His comrades looked equally anxious. Drav kept scanning the skies, while Nali gripped her lance like it might try to fly away.
For a moment, Aytin was confused. 'But it's over... right?'
Except it wasn't.
"Right, uh." He thought for a moment. "Drav, you can see in the dark. Keep watch. When you see the dragon coming back, raise the alarm and you three get into position.

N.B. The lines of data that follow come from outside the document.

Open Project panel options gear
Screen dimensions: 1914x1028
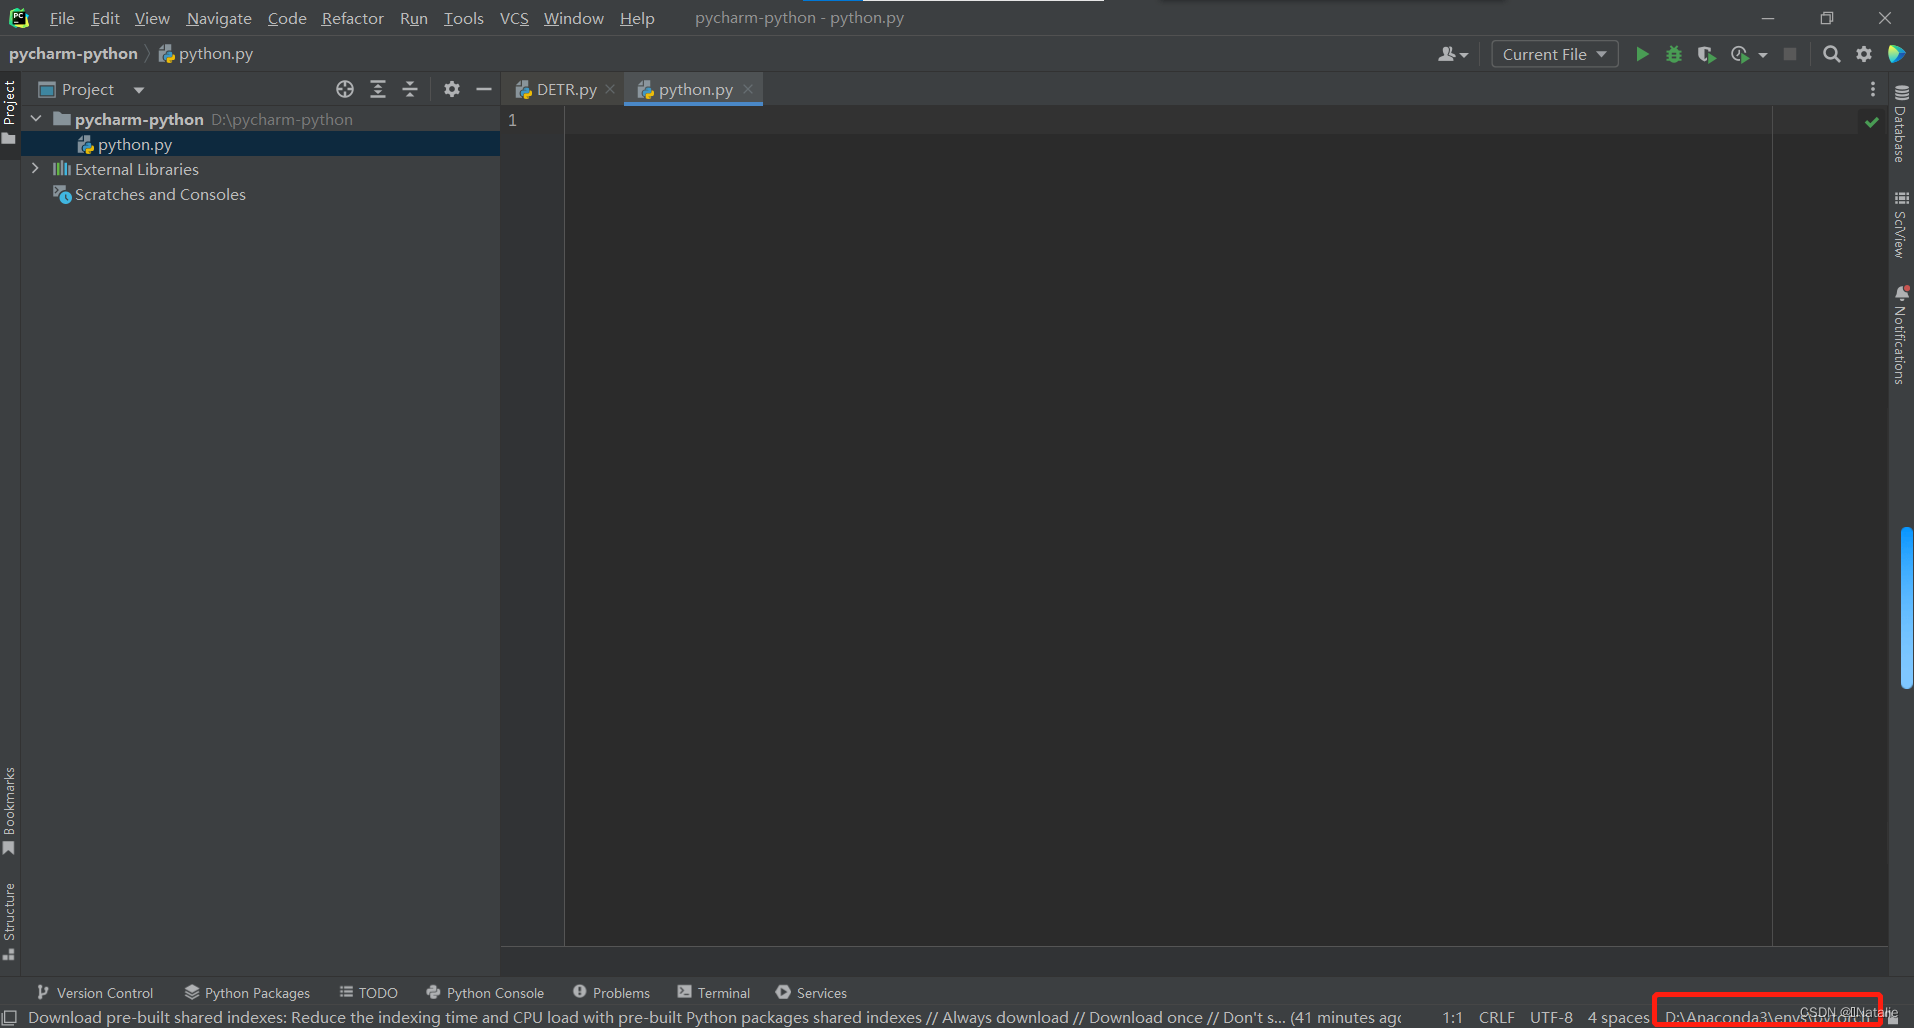pyautogui.click(x=452, y=89)
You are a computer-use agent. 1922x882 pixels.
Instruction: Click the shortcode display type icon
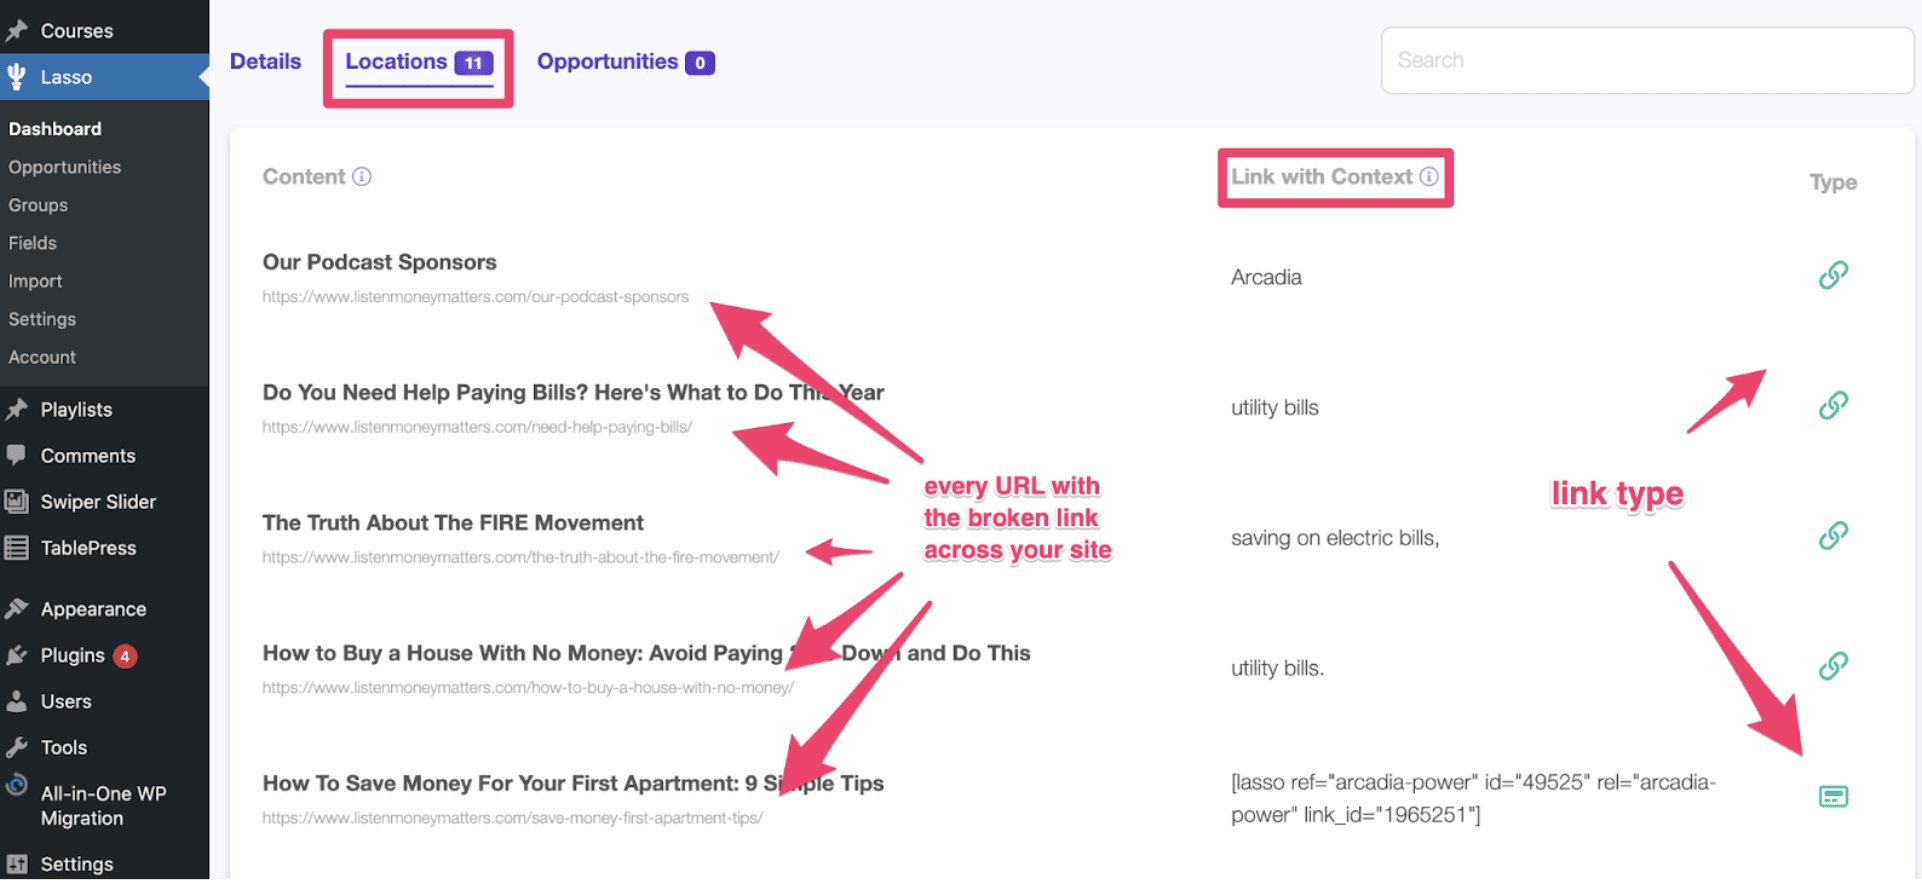(x=1832, y=797)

Help until then."
The wildlings nodded and ran for the keep.
"Was the traitor here?" Faelon rumbled once they were alone again.
"I..." Aytin had to think back to the rush of faces and bodies. "I don't think so."
"With their dragon, then." After a moment's consideration, he added, "Or dead."
"I hope not." Aytin surprised himself with the vehemence in his voice.
"As do I."
Before either could continue, distant lightning flashed in the cloudless night. The afterimage blotted out the faint light of the campfires that had been just barely visible.
Aytin's eyes widened, straining to see details far beyond what anyone could hope to pick out. "Rina," he muttered, heart hammering inside of his chest.
'Did they get spotted? Did they try to fight? How? Why?!'
Seconds passed and nothing followed. Still, the young dragonette clenched his fists in impotence until Faelon spoke.
"A signal, I think. They realized that they have been tricked."
Aytin blinked, then nodded. "Yeah. Yeah, you're probably right." A seed of doubt remained, but he forced himself to think. "We need to get ready."
"And soon," Faelon agreed. "At speed, a blue will be here in minutes." He started moving to put the keep between his bulk and the returning dragon as the sound of distant thunder echoed.
"Okay, I'll warn the others to get ready."
Things were better than they had been before he left. They'd gathered the wounded in one corner, and Shinn was doing his best to treat them. He wasn't anywhere near Agon in terms of healing talent. At most, he could stop the worst of the bleeding while Attalee and Verk bandaged minor wounds.
Someone had taken the time to lay out the bodies of the three dead wildlings. Each had their wings wrapped around them like shrouds. Stumpy's corpse lay next to them, covered in a scavenged blanket.
In another corner, the bodies of the brigands were piled in an unceremonious heap. A few were vaguely recognizable from his time in captivity, but Aytin didn't see Xantha among them.
Drav was already huddled with Khirk and Nali, gesturing animatedly in the direction of the lightning. All of them turned as they heard Aytin's steps on the stone floor.
"They're coming," he said, and expressions tightened all around.
Aytin held up a hand to stop them before the trio of lancers could take off.
"Remember, it's going to be vulnerable as it comes to land." All three nodded, but it was clear they didn't need reminding. Aytin had only told them just that a dozen times during training.
They were supposed to circle below the edge of the hill, where they would be hidden from view. Up above would have been better. Speed was critical for a lancer, and nothing built speed like a steep dive. But that risked being spotted and giving the whole plan away. A level approach would have to do.
"And if it looks hurt, even just struggling to fly, break off. Faelon doesn't want you throwing your lives away."
"We won't let Dragon Faelon down," Khirk declared.
Nali gave a firm nod and Verk echoed the other lancer's words with a sharp, "For Dragon Faelon!"
Aytin took a deep breath and stepped to the side. "Then good luck. And... may the Makers be with you all."